(Texto base):
Daí explica-se por que, para alguns, a tentativa de enquadrar a filosofia do direito de Habermas na abordagem pragmatista pode parecer estranha, sobretudo quando se tem em mente a posição favorável do filósofo alemão acerca dos universais. A tradição do pragmatismo tem sido frequentemente associada a opções epistemológicas céticas, relativistas, irrealistas e irracionalistas.

Nessa esteira, o pragmatismo não demonstraria qualquer preocupação com questões epistêmicas em geral, como o tema da verdade. Contudo, tal estranhamento pode ser afastado quando levamos em conta o fato de que o pragmatismo tem sofrido um processo de "vulgarização" em seu caráter evolucionista, científico e realista.

Para Haack (1998, p. 25), o grande responsável por esse "sequestro intelectual" do pragmatismo fora Richard Rorty, com o renascimento da filosofia pragmatista liderada por ele na década de 1970.2 A exposição a seguir desenvolve-se em duas partes. Na primeira, considerando-se os três domínios intelectuais em que Habermas confessa ter sido influenciado pelo espírito do pragmatismo, focalizaremos especificamente as contribuições epistemológicas de Charles Sanders Peirce (1839-1914), pois é na semiótica deste autor que Habermas vai buscar a base da sua teoria da racionalidade comunicativa que orienta todas as suas posteriores intervenções. Na segunda, teceremos algumas considerações sobre as influências do pragmatismo de Peirce em sua teoria discursivo-procedimental do direito. Apresentaremos a proposta pragmatista de Karl-Otto Apel como contraponto heurístico. As contribuições de Habermas e Apel para a filosofia do direito, embora ambas descendam da epistemologia pragmatista de Peirce, divergem no tocante a pontos cruciais. O tema a ser explorado é a possibilidade de se enquadrar a filosofia do direito de Habermas na tradição crítico-realista do pragmatismo que descende de Peirce, em franca oposição às demais abordagens pragmatistas que hoje presenciamos no campo do direito.3

1 A agenda de pesquisa de Peirce abriu um novo horizonte para as investigações epistemológicas de Habermas. Foi o tratamento semiótico-pragmatista do "significado", inaugurado por Peirce, quando aplicado ao tema epistemológico da "verdade", postulando a intersubjetividade como critério de significação, que permitiu a Habermas propor sua teoria da racionalidade comunicativa. O novo horizonte descortinado por Peirce permitiu que Habermas, por um lado, formulasse uma teoria do conhecimento capaz de salvar os insights de Kant sobre a razão humana embora a tenha colocado definitivamente sob novas bases; por outro, o veio evolucionista de Peirce também franqueou a Habermas conectar a sua teoria crítica da sociedade com o modelo evolucionista de Charles Darwin e, posteriormente, a psicologia do desenvolvimento de Jean Piaget e Lawrence Kohlberg. Tanto Peirce quanto Habermas veem no progresso científico e no desenvolvimento da racionalidade humana um genuíno processo evolutivo de aprendizado da espécie, direcionado sempre para a verdade e o conhecimento real sobre o universo. Peirce oferecia a Habermas, acima de tudo, a possibilidade de um encontro intelectual entre as correntes alemãs e anglo-saxônicas da filosofia moderna.

(Objetivo 1): Reproduza sem nenhuma alteração as linhas de dados abaixo, da linha que contém "This screenshot has height=287, width=344." até a linha que contém "[x=372, y=162]", incluindo as duas.

(Dados da tarefa):
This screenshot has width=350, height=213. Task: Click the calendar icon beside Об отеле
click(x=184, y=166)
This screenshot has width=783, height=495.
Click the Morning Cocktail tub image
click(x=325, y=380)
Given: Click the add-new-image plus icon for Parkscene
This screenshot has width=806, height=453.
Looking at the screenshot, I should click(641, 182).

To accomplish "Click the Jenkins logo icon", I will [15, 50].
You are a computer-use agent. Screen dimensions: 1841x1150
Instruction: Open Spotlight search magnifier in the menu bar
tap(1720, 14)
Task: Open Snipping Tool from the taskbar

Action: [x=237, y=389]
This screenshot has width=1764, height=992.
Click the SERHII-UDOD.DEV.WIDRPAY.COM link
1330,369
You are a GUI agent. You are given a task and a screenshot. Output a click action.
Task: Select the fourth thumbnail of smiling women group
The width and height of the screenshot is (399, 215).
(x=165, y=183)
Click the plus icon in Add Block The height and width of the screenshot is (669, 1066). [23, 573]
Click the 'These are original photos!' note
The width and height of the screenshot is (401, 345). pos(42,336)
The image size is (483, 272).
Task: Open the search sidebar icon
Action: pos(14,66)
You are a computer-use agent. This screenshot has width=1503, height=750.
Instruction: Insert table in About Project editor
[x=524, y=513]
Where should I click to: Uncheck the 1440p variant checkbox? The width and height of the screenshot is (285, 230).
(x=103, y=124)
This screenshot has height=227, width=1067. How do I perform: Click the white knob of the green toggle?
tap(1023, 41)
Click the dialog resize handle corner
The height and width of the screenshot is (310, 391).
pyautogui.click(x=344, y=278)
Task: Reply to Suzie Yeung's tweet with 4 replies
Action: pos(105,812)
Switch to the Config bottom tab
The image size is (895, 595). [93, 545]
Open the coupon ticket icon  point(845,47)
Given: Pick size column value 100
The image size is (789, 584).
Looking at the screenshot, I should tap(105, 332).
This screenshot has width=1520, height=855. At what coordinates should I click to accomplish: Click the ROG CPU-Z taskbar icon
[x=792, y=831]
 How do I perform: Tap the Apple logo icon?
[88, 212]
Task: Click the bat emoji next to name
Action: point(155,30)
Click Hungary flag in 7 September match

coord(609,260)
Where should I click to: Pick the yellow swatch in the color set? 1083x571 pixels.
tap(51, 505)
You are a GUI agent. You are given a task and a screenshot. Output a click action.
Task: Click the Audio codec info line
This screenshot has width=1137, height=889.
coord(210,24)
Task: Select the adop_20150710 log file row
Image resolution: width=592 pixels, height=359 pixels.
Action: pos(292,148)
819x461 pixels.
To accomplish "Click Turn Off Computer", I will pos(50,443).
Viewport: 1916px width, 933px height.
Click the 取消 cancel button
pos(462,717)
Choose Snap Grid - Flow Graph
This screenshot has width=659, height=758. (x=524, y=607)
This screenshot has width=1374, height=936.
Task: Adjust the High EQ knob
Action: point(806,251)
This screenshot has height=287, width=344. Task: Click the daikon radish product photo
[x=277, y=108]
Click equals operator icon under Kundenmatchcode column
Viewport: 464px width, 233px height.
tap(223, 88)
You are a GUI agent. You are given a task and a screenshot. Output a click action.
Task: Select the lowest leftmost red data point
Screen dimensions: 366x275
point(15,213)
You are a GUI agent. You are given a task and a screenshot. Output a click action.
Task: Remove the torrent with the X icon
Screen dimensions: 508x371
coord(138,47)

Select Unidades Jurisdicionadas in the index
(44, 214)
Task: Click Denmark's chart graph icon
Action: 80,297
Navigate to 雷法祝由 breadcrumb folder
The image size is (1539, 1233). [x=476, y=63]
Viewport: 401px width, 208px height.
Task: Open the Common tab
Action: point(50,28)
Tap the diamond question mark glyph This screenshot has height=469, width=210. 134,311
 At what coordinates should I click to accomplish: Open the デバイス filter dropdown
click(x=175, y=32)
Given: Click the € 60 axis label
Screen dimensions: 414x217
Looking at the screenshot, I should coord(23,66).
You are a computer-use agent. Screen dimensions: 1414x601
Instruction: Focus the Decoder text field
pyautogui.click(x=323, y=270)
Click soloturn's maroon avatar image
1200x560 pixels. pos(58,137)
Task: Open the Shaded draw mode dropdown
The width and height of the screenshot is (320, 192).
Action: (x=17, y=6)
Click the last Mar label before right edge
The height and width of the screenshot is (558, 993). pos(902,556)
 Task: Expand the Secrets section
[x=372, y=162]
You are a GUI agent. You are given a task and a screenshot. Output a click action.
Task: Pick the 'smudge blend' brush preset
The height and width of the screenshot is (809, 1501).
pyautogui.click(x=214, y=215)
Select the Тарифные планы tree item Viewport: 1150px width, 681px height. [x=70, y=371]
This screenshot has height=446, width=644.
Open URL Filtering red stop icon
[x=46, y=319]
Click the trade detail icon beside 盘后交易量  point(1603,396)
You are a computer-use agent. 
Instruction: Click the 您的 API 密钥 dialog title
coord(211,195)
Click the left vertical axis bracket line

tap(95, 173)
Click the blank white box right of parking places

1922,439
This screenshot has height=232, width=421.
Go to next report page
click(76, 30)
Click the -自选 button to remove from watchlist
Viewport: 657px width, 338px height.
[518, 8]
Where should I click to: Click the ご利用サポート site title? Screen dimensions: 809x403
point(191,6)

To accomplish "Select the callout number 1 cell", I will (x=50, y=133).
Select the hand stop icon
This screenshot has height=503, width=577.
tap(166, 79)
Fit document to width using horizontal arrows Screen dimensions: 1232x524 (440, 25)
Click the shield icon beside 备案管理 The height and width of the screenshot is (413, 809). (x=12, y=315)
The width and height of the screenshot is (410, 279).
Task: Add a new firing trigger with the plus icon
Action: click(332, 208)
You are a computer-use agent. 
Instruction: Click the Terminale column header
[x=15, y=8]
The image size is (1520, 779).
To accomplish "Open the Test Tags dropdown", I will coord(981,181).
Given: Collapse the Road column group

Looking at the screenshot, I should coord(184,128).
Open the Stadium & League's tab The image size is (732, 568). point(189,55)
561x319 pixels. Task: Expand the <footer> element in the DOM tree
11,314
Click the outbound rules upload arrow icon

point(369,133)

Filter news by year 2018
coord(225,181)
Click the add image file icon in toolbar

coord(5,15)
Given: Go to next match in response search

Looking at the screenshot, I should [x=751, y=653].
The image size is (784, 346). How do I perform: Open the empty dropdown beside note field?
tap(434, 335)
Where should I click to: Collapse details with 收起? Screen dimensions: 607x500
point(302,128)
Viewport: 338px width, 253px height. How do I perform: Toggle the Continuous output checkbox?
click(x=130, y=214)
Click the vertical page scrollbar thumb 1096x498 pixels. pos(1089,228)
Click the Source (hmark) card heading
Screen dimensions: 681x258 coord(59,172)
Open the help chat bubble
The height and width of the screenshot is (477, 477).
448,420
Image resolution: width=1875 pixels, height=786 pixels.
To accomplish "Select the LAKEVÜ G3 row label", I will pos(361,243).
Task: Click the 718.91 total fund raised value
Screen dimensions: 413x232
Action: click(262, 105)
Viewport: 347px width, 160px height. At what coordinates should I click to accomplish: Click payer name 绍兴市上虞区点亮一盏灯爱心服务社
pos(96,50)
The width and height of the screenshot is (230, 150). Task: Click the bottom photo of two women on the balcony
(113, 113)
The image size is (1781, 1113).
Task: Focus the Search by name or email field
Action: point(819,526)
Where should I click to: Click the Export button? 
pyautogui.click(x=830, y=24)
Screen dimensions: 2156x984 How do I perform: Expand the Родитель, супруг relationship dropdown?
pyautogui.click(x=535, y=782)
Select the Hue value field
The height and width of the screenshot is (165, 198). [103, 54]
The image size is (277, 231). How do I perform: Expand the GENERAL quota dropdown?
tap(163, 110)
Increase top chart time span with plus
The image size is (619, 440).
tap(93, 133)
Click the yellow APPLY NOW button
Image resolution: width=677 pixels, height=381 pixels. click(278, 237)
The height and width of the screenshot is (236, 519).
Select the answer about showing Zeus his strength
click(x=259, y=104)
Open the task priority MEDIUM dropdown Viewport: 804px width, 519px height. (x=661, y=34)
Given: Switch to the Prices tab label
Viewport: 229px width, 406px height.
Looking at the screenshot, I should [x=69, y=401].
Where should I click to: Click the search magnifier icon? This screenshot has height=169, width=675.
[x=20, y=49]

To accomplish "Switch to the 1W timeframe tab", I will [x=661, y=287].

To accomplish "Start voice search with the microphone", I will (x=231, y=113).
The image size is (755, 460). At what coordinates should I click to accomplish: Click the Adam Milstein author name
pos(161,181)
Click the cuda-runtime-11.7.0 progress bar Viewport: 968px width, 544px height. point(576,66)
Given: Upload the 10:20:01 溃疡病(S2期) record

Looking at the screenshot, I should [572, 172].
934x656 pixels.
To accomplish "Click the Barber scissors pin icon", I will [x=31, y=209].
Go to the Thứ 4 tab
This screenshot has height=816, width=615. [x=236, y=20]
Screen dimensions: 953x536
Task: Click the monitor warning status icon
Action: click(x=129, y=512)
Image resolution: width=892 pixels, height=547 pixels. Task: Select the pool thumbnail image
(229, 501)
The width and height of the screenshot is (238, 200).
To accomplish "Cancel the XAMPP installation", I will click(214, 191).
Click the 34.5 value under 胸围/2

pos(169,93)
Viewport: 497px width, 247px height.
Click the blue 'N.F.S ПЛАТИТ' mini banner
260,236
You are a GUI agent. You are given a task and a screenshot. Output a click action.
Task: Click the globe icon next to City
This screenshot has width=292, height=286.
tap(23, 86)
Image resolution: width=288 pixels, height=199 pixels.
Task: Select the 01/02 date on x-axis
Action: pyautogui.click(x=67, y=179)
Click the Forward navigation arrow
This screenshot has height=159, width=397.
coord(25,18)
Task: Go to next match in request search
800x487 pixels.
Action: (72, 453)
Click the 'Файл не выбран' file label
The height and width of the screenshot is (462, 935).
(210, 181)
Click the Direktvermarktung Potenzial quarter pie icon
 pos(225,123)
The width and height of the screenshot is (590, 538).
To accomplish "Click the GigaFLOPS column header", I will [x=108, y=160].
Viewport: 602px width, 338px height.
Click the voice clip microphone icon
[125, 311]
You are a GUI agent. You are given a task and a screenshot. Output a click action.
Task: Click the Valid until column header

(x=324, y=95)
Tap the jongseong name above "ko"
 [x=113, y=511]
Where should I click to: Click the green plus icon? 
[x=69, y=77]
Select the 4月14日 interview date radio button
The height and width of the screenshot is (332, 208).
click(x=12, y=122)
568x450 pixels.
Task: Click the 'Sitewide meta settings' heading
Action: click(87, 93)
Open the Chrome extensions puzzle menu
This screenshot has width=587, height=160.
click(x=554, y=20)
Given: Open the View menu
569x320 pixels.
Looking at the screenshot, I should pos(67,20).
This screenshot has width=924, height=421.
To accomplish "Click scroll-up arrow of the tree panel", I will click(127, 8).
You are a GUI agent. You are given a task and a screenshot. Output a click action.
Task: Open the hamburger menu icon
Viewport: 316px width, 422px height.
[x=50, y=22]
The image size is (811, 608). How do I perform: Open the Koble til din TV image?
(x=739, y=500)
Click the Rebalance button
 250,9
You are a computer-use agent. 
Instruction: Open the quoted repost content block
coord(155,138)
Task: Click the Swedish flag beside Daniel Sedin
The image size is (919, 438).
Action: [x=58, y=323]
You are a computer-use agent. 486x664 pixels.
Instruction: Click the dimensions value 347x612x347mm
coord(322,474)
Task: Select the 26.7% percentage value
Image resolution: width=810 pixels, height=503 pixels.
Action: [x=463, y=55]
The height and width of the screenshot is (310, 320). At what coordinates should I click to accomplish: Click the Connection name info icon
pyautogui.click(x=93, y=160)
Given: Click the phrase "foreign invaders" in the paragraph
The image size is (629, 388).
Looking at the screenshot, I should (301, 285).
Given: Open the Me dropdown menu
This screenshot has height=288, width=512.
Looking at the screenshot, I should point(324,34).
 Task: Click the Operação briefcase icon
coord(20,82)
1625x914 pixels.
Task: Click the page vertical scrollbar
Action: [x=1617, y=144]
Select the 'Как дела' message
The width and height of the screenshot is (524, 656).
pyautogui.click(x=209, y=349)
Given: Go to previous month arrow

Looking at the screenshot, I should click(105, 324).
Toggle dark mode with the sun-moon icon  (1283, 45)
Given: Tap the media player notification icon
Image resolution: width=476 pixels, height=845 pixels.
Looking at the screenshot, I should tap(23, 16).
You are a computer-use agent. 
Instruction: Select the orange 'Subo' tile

(Objetivo 2): Apresente, copiado fielmente do texto base, o trecho que vai de "Daí explica-se por" até "científico e realista.".

(Resposta final 1):
This screenshot has height=287, width=344. Task: Click the daikon radish product photo
[x=277, y=108]
Click equals operator icon under Kundenmatchcode column
Viewport: 464px width, 233px height.
tap(223, 88)
You are a GUI agent. You are given a task and a screenshot. Output a click action.
Task: Select the lowest leftmost red data point
Screen dimensions: 366x275
point(15,213)
You are a GUI agent. You are given a task and a screenshot. Output a click action.
Task: Remove the torrent with the X icon
Screen dimensions: 508x371
coord(138,47)

Select Unidades Jurisdicionadas in the index
(44, 214)
Task: Click Denmark's chart graph icon
Action: 80,297
Navigate to 雷法祝由 breadcrumb folder
The image size is (1539, 1233). [x=476, y=63]
Viewport: 401px width, 208px height.
Task: Open the Common tab
Action: point(50,28)
Tap the diamond question mark glyph This screenshot has height=469, width=210. 134,311
 At what coordinates should I click to accomplish: Open the デバイス filter dropdown
click(x=175, y=32)
Given: Click the € 60 axis label
Screen dimensions: 414x217
Looking at the screenshot, I should coord(23,66).
You are a computer-use agent. Screen dimensions: 1414x601
Instruction: Focus the Decoder text field
pyautogui.click(x=323, y=270)
Click soloturn's maroon avatar image
1200x560 pixels. pos(58,137)
Task: Open the Shaded draw mode dropdown
The width and height of the screenshot is (320, 192).
Action: (x=17, y=6)
Click the last Mar label before right edge
The height and width of the screenshot is (558, 993). pos(902,556)
 Task: Expand the Secrets section
[x=372, y=162]

(Resposta final 2):
Daí explica-se por que, para alguns, a tentativa de enquadrar a filosofia do direito de Habermas na abordagem pragmatista pode parecer estranha, sobretudo quando se tem em mente a posição favorável do filósofo alemão acerca dos universais. A tradição do pragmatismo tem sido frequentemente associada a opções epistemológicas céticas, relativistas, irrealistas e irracionalistas.

Nessa esteira, o pragmatismo não demonstraria qualquer preocupação com questões epistêmicas em geral, como o tema da verdade. Contudo, tal estranhamento pode ser afastado quando levamos em conta o fato de que o pragmatismo tem sofrido um processo de "vulgarização" em seu caráter evolucionista, científico e realista.